Support, Advice and Experience within the Property Market

Inquiry into the Impact of Coronavirus on Renters

From Robert Ulph on June 15, 2020

As we know the impact of Coronavirus is likely to be with us for some time and looking at what this means for housing is an interesting challenge. The Housing Communities and Local Government Committee launched an inquiry in April to explore how renters could be protected from the impact of Coronavirus.

The Interim Inquiry Report has now been published and recommendations to Government for the private rented sector include bringing forward legislation allowing judges to use discretion where a tenant is in rent arrears, due to the Coronavirus, for at least the next 12 months and accelerating the introduction of the Renters Reform Bill.

The recent Coronavirus Act 2020 introduced emergency legislation that prevents tenants from facing eviction during the crisis by amending the notice period for landlords seeking possession from two months to three months. The courts have also issued Practice Direction 51Z which suspended all ongoing and any new housing possession claims for 90 days until 25 June 2020. This is subject to review and may be extended.
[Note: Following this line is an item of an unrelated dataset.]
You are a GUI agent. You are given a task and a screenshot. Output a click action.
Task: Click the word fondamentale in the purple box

The Inquiry sought to understand the impact of these measures and whether they remained effective. Evidence submitted by ARLA Propertymark to the Inquiry highlighted the concerns of letting agents and landlords that a backlog of cases from both before and during the virus have left landlords facing extended non-rent payments with no reasonable certainty of how to recover costs.

There is concern from others who have provided evidence that there could be a rush of cases when possession claims can restart. In order to prevent any sudden surge in evictions, the Committee recommends the introduction of legislation, amending the 1985 and 1988 Housing Acts, allowing judges to use discretion where a tenant is in rent arrears due to the Coronavirus crisis.

The Queen’s Speech in December already outlined the Government’s commitment to abolish the use of ‘no-fault evictions’ and re-balance the relationship between landlord and tenant by removing section 21 of the Housing Act 1988 through their proposed Renters’ Reform Bill.

In order to allow the Government breathing space to achieve a Renters’ Reform Bill that meets the needs of both renters and landlords, the Committee has recommended amending the Housing Act 1988 to allow judges to use this discretion for Coronavirus rent arrears for 12 months.

Whilst these recommendations require immediate Government action, the Committee has called for a policy solution for what to do with rent arrears that will continue to exist and build up even if tenants are protected from eviction.

Acknowledging that recent calls for rent arrears to be cancelled are undesirable, impracticable, and in the case of the private rented sector possibly illegal, the Committee recommends the Government considers alternative approaches.